Andrea Blythe

All posts tagged Andrea Blythe

In recent posts I have been revisiting poems from the Science Fiction Poetry Association’s Eye to the Telescope #22, The Ghosts Issue“, which I guest edited.  The issue went live October 15th.

Today we continue the series with four poems exploring a range of spectral manifestations, from ghastly ghostly weather to spirits that consume us from within.

ghost-month

Ghost Month by Christina Sng

August rain falls lightly
On the summer-scorched soil.
The ghost month is taking its toll,
With spirits about a thousandfold.

Christina Sng’s skill with short form poetry shimmers forth in “Ghost Month”.  Like traditional haiku, the poem reflects upon the natural world, obliquely evoking  emotion or insight.  Yet “Ghost Month” slips easily between the natural and the supernatural — a lovely vein of magical realism which accepts spirits as part of the everyday landscape — at least for the duration of “the ghost month“.

I was particularly taken with the atmospheric quality of these five concise couplets, with their gentle rhymes.  Like spectral offerings, the effect is haunting and enduringly satisfying.

Christina Sng is a poet, writer, and artist. Her work has received nominations in the Dwarf Stars and Rhysling Awards as well as Honorable Mentions in the Year’s Best Fantasy and Horror. She is the author of several chapbooks, most recently, Dark Dreams (Smashwords, 2011) and A Constellation of Songs (Origami Poems Project, 2016). Her first two full-length books, Astropoetry (Alban Lake Publishing, 2016) and A Collection of Nightmares (Raw Dog Screaming Press, 2016) are slated for winter this year. Visit her online at christinasng.com.

 

melting-man

Summer Hauntings by Andrea Blythe

Even the ghosts
collapse over clotheslines and tree branches, dripping
like clocks in a Dalí painting, all
their footsteps and whisperings, cupboard slamming and shadowing
stilled by the oppression of the hot night…

Of course, “Ghost Month” dovetails perfectly with Andrea Blythe’s “Summer Hauntings”.  Like “Ghost Month”, Blythe’s poem describes the overlap of the ghostly with the everyday as if it were a natural phenomenon, like a heat wave.

“Summer Hauntings”, too, is delightfully atmospheric; the reader comes away feeling sticky and damp with these wonderful words.

I especially love the invocation of Dalí, to compare sagging ghosts with melting clocks — it gives a certain authority to the images, allowing the entire poem to serve as a surrealistic painting.  Blythe’s descriptive technique is fantastic, enviable.  I love chewing on this poem, like summer taffy.

Andrea Blythe bides her time waiting for the apocalypse by writing speculative poetry and fiction. Her first chapbook of poetry, Pantheon, is forthcoming from ELJ Publications in August 2017. Her work has also appeared in several publications, including Yellow Chair Review, Nonbinary Review, Linden Avenue, and Strange Horizons. She serves as an associate editor for Zoetic Press  and is a member of the Science Fiction Poetry Association. Learn more at andreablythe.com

 

yoruba

No Longer Mine by Aisha Tayo Ijadunola

Each spoonful she puts to my mouth
You steal it, you always steal
How long has it been since I’ve eaten?

● **Record set**
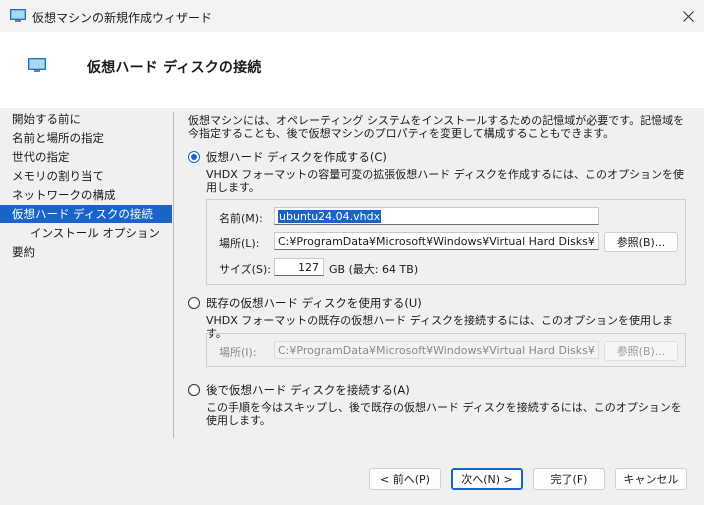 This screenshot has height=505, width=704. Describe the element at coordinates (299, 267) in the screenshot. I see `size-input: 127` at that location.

==

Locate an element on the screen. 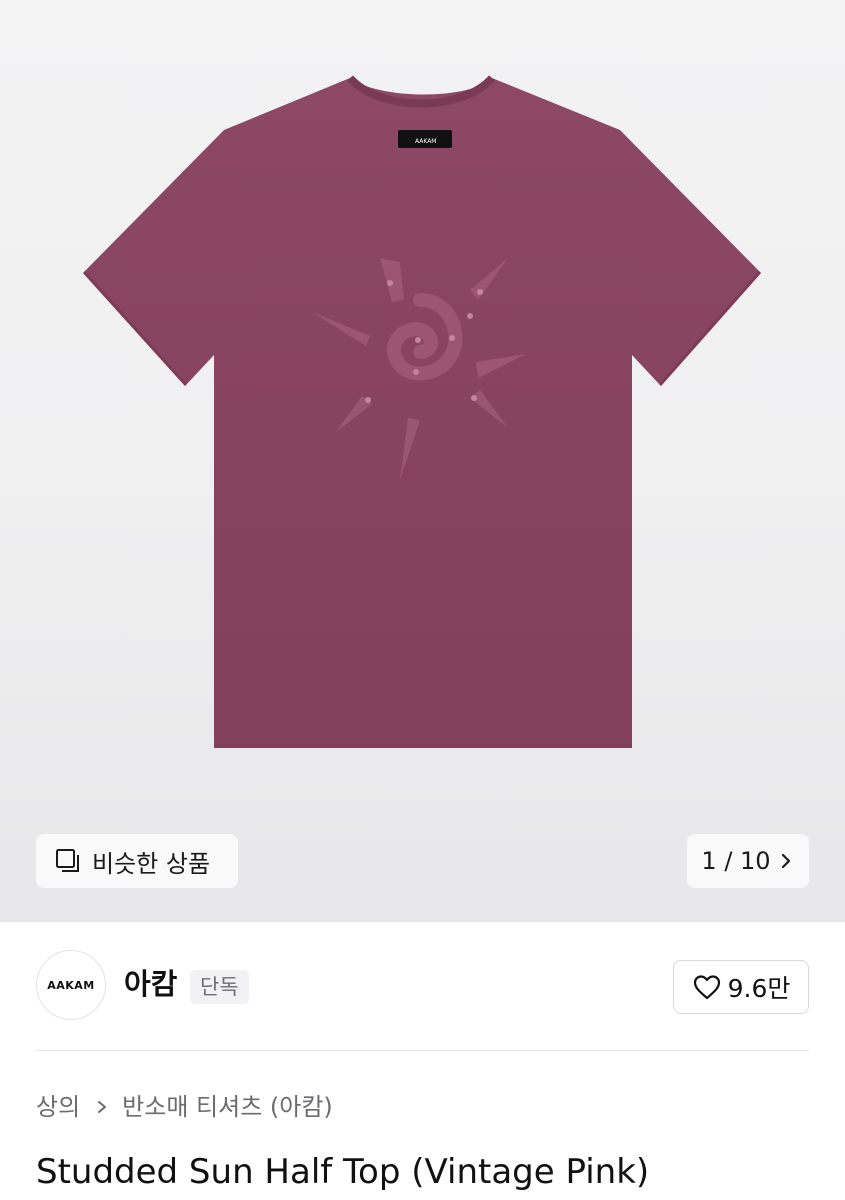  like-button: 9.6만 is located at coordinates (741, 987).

● **Tasks to carry out**
**A.** Answer from the ghost poems post:
(i) On what date did the issue go live?
(ii) Which publisher is bringing out Andrea Blythe's chapbook Pantheon?
(iii) In the commentary on "Summer Hauntings", sagging ghosts are compared with what?
**B.** Echo the passage of the ghost poems post that begins at the words "Summer Hauntings by" and stops after "like summer taffy.".

● **Answers for this exercise**
**A.**
(i) October 15th
(ii) ELJ Publications
(iii) Melting clocks

**B.**
Summer Hauntings by Andrea Blythe

Even the ghosts
collapse over clotheslines and tree branches, dripping
like clocks in a Dalí painting, all
their footsteps and whisperings, cupboard slamming and shadowing
stilled by the oppression of the hot night…

Of course, “Ghost Month” dovetails perfectly with Andrea Blythe’s “Summer Hauntings”.  Like “Ghost Month”, Blythe’s poem describes the overlap of the ghostly with the everyday as if it were a natural phenomenon, like a heat wave.

“Summer Hauntings”, too, is delightfully atmospheric; the reader comes away feeling sticky and damp with these wonderful words.

I especially love the invocation of Dalí, to compare sagging ghosts with melting clocks — it gives a certain authority to the images, allowing the entire poem to serve as a surrealistic painting.  Blythe’s descriptive technique is fantastic, enviable.  I love chewing on this poem, like summer taffy.